Герои настаивают на своем, пытаясь вспомнить больше, чем может вспомнить человек рядом с ними, и эти своего рода соревнования за память кажутся одной из ключевых метафор не только книги, но и той реальности, которую она пытается реконструировать. Можно было думать, что после постмодернистской сорокинской иронии над разными походами, турслетами и геологами писать о них всерьез будет почти невозможно. И кажется, что продолжение существования Советского Союза в романе Александры Шалашовой — важный прием именно для того, чтобы вернуть ощущение реалистичности и серьезности некогда культовым персонажам.

Автор, впрочем, резервирует одно пространство, где можно найти приметы советского — причем не только прошлого, но и будущего. Это язык: рассказчик говорит (или пишет) так, как вполне мог бы это делать среднестатистический советский человек. Вот только никакого развития языка не происходит, он остается примерно таким же, каким был в 1980-е, и те вкрапления современности, которые в пережившем свой распад Советском Союзе все-таки есть (к примеру, смартфоны), никак не влияют на речь.

Кажется, чтобы язык вновь пришел в движение, и должна была произойти «крупнейшая геополитическая катастрофа XX века», а так как она не наступает, речь тоже остается неизменной. Этот тот язык, которым и на котором мы могли бы говорить, если бы не события 1991 года — и на котором (кто знает?) могла бы создаваться и советская литература 1990-х.

Конечно, Советский Союз не мог не сохранить свои испытанные практики: суды по делам о забвении ведут тройки, а главный — и никогда не ошибающийся — свидетель на них называется Читателем (весьма прозрачный намек на логоцентризм нашей культуры). Но даже несмотря на соответствующие изменения (герои ничего не помнят или по крайней мере не говорят об эпохе Большого террора), кажется, что ушедшая в подсознание память все равно хранит какой-то отпечаток далеких событий: «А что в подъезде постоянно появляются незнакомые люди, чьи ключи подходят к замкам на дверях квартир наших бывших соседей, — с этим как? Мирился?
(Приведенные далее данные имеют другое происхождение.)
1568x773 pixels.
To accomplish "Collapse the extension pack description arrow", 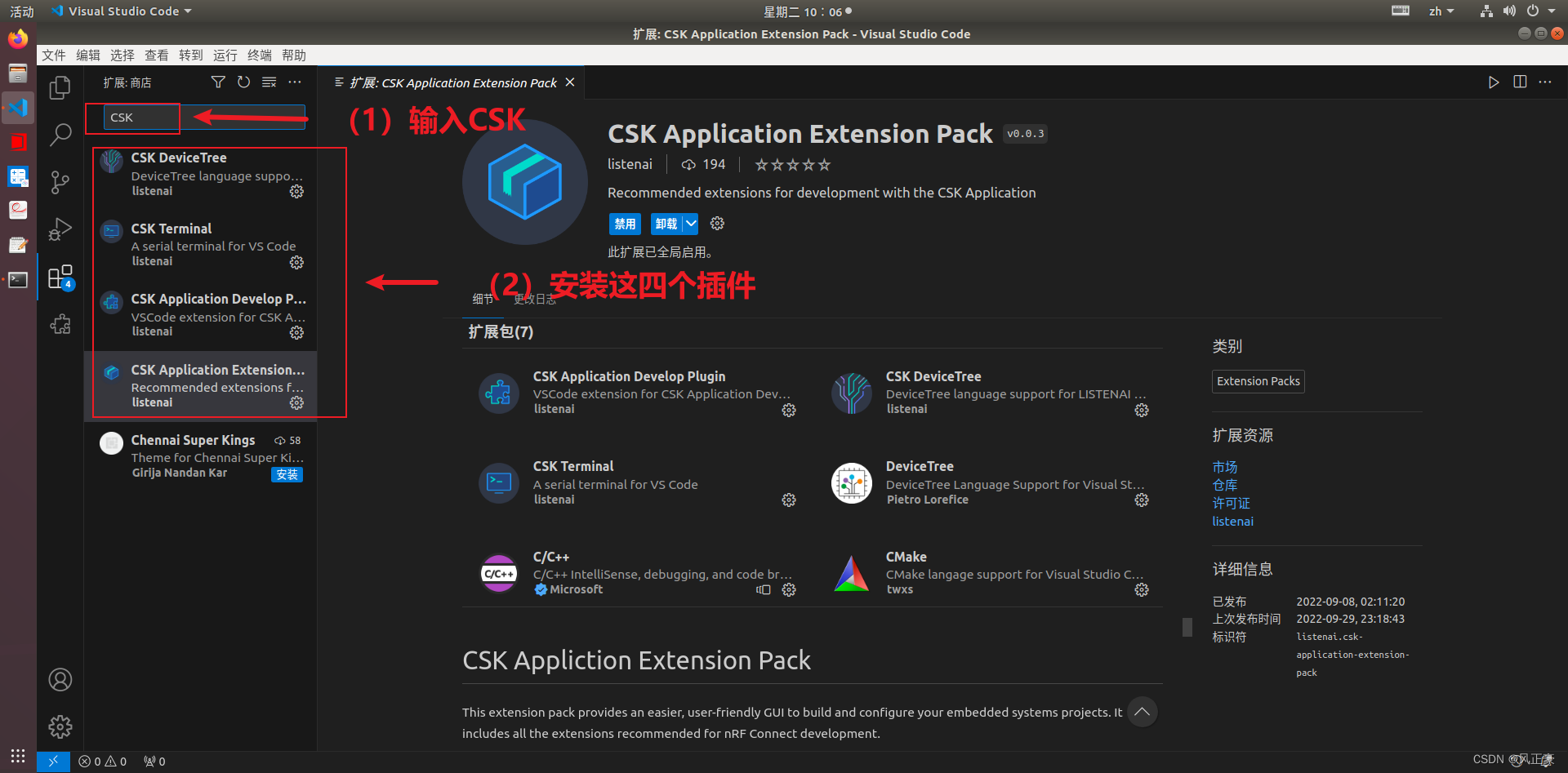I will point(1142,711).
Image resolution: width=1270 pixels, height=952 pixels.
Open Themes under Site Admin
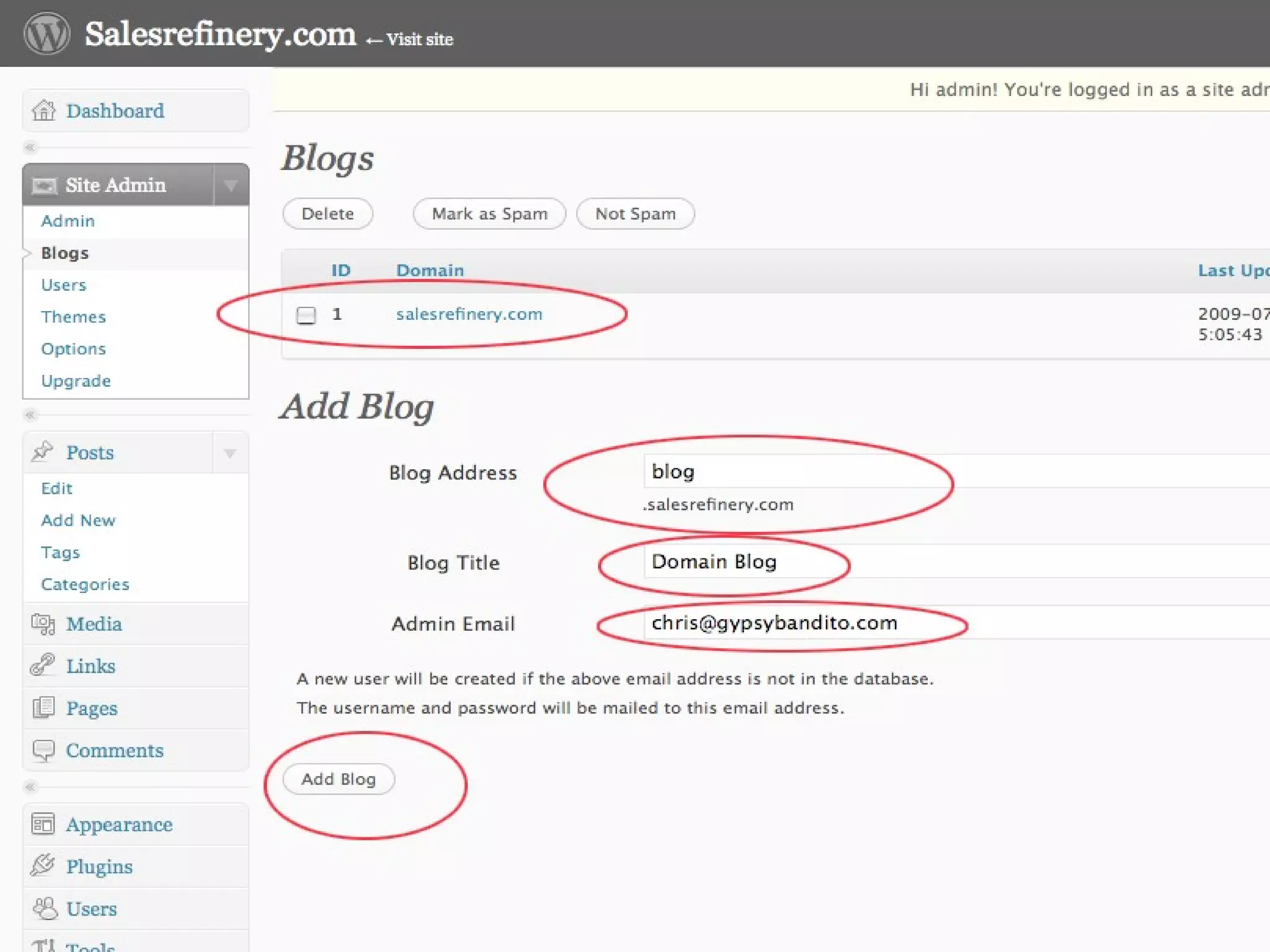coord(73,317)
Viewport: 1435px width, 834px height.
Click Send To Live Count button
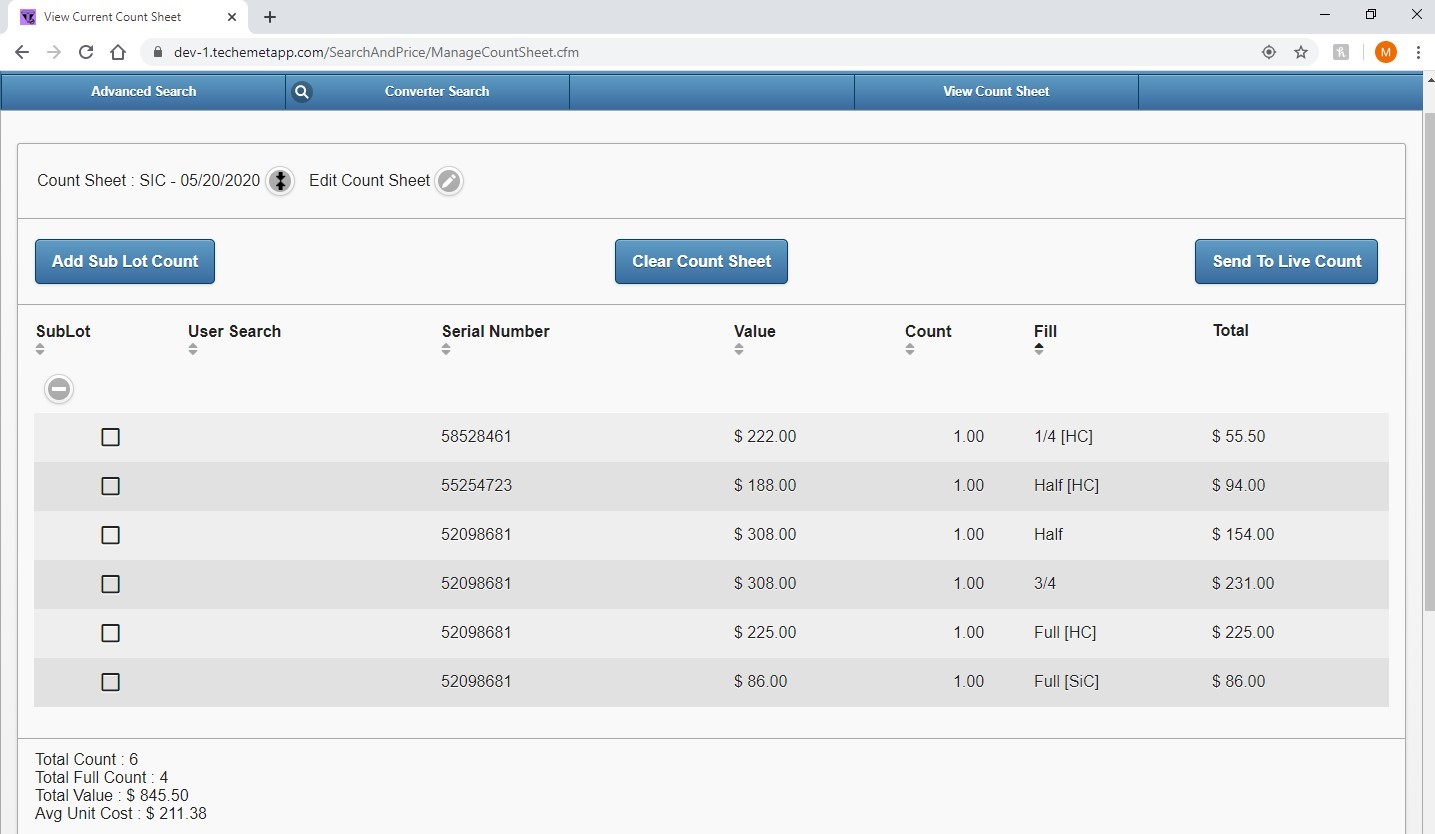click(1286, 261)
А я тебе вот что скажу — это забытые, самые настоящие забытые, по глазам видно, а ты не веришь, что они существуют в наше с тобой время...»
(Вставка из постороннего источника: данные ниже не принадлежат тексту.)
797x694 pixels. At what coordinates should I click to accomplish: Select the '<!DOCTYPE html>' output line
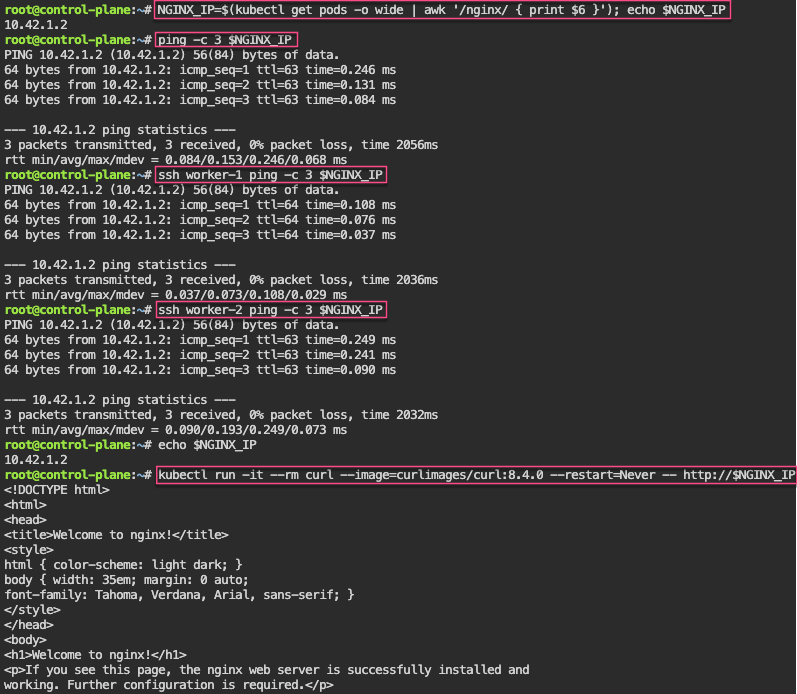coord(57,490)
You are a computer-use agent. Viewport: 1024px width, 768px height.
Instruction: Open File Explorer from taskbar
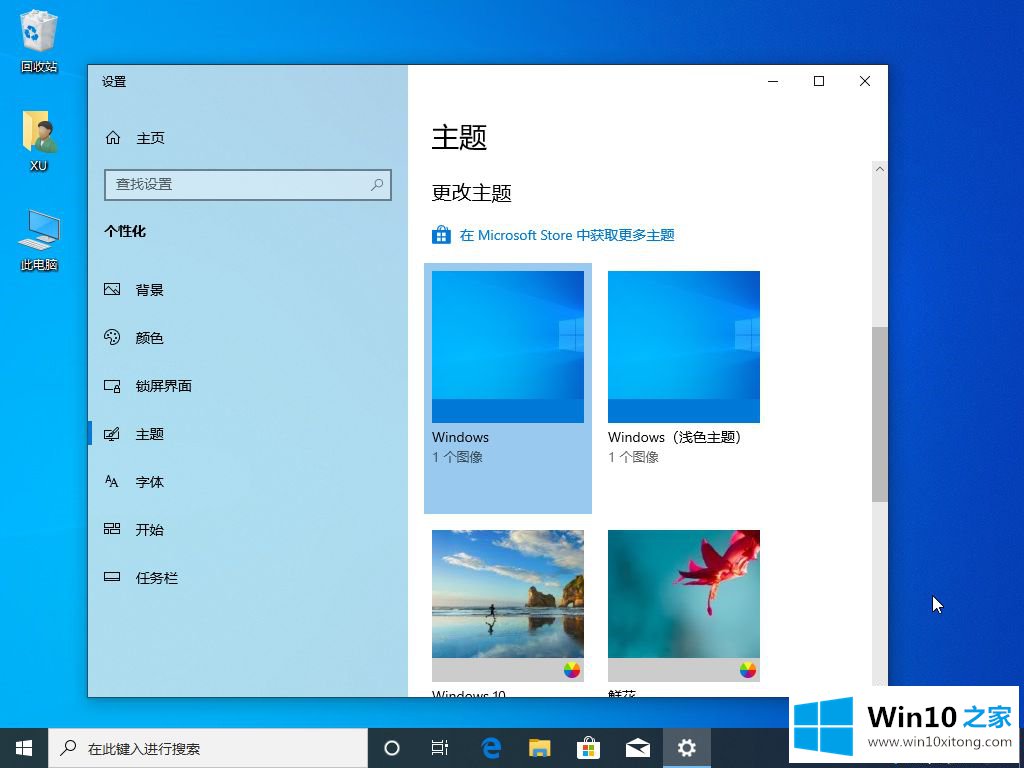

Забвение — самое страшное наказание, которое может быть в этом как бы беспамятном обществе. Перед нами вновь опредмеченная метафора, только теперь вместо физического уничтожения человека достаточно проделать специальную процедуру, в результате которой он будет забыт своими родными и близкими. Если тебя не помнят, то тебя и не существовало? «Больше нет прошлого, больше не будет нам никакого прошлого...»

Чем дальше, тем больше «Камни поют» становятся романом о памяти, о попытке вспомнить — чаще всего безуспешной, — причем невспоминаемой оказывается не только история, но и биография реального человека. (Эти разные памяти и конфликты интерпретаций, с одной стороны, создают почти детективную интригу, а с другой — показывают, как старательно государство делает невозможным воспоминание об объединяющей всех реальности.)
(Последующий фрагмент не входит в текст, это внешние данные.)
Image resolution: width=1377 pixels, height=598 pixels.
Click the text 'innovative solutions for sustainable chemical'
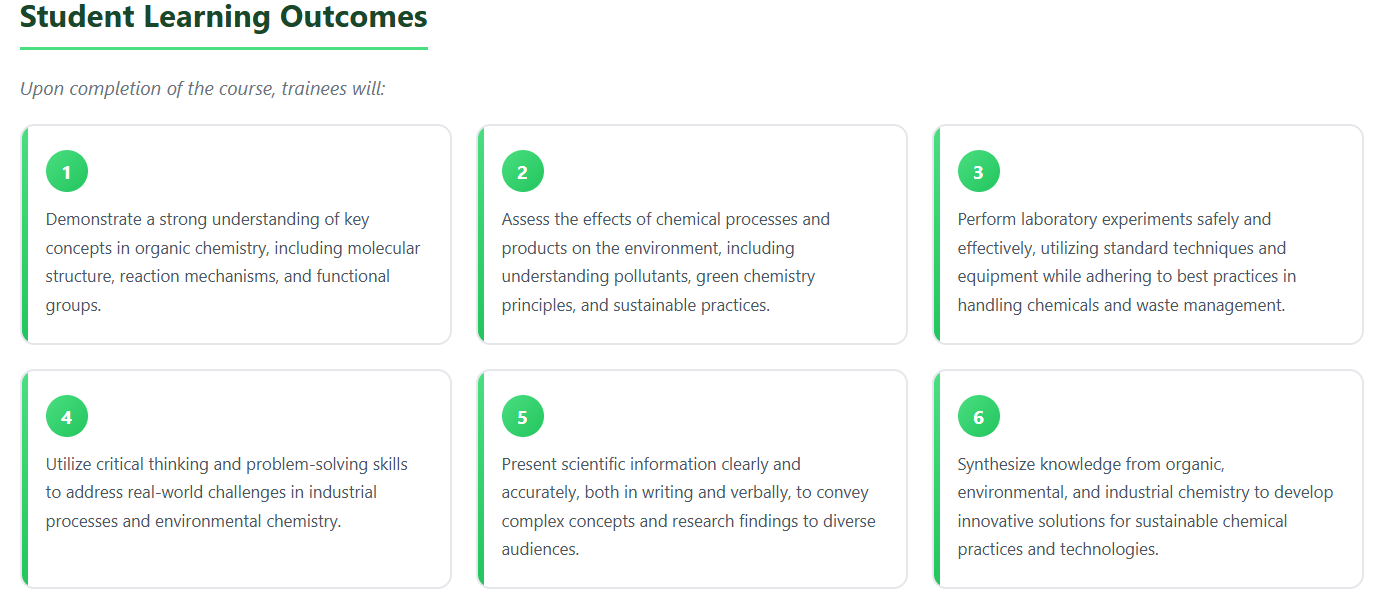click(x=1122, y=521)
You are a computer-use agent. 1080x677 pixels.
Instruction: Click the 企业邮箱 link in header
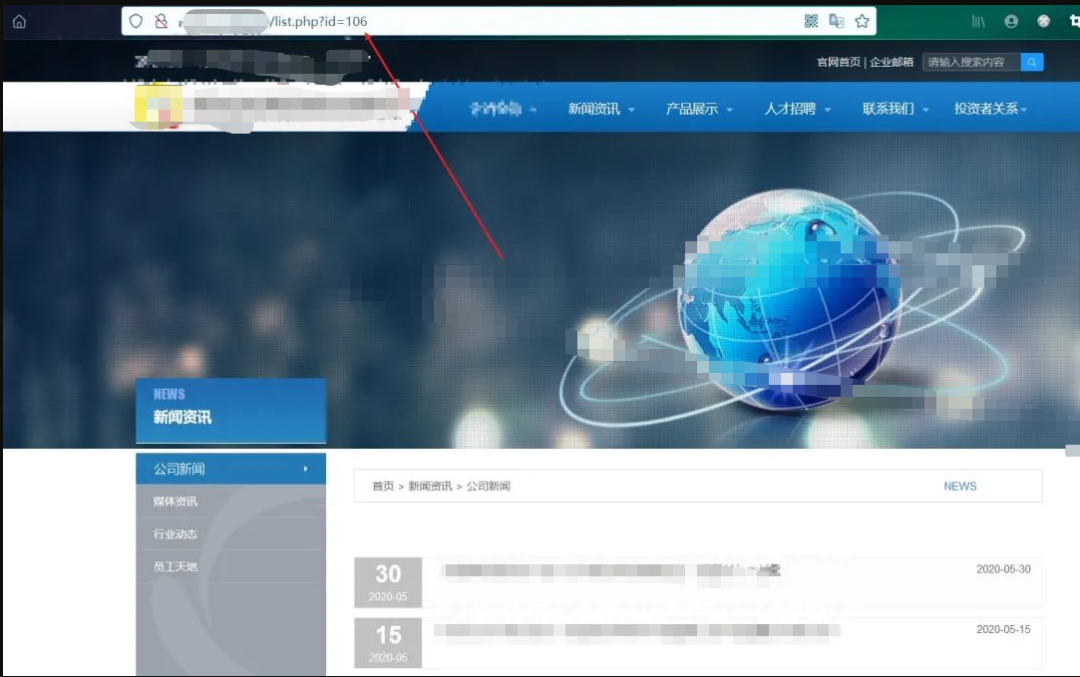[891, 62]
Погружение в реальность 1980-х обманывает наше читательское ожидание развала Советского Союза, если можно так сказать, самым убедительным образом: «это» становится «навсегда», никакого «пока не кончилось» нет и не будет, атмосфера перестройки и перемен (каких — другое дело) развеивается так же быстро, как и появилась, так что героям остается только смутно припоминать каких-то людей у Белого дома. События рубежа десятилетий проходят незамеченными для героев, а значит, и для читателя. И вновь Александра Шалашова тонко спорит здесь с реальностью: если эти изменения ни к чему толком и не привели, то совершенно понятно, что они выпали из поля зрения.

«Камни поют» хочется назвать антиутопией, но этого определения явно недостаточно, ведь никакого пробуждения сознания героя, который вдруг понимает, что живет в антиутопическом мире, не происходит (обычно до этого момента ему кажется нечто прямо противоположное — что вокруг все прекрасно). Пожалуй, перед нами роман из области альтернативной истории, но опять-таки гораздо более серьезный, чем мы привыкли думать об этом жанре.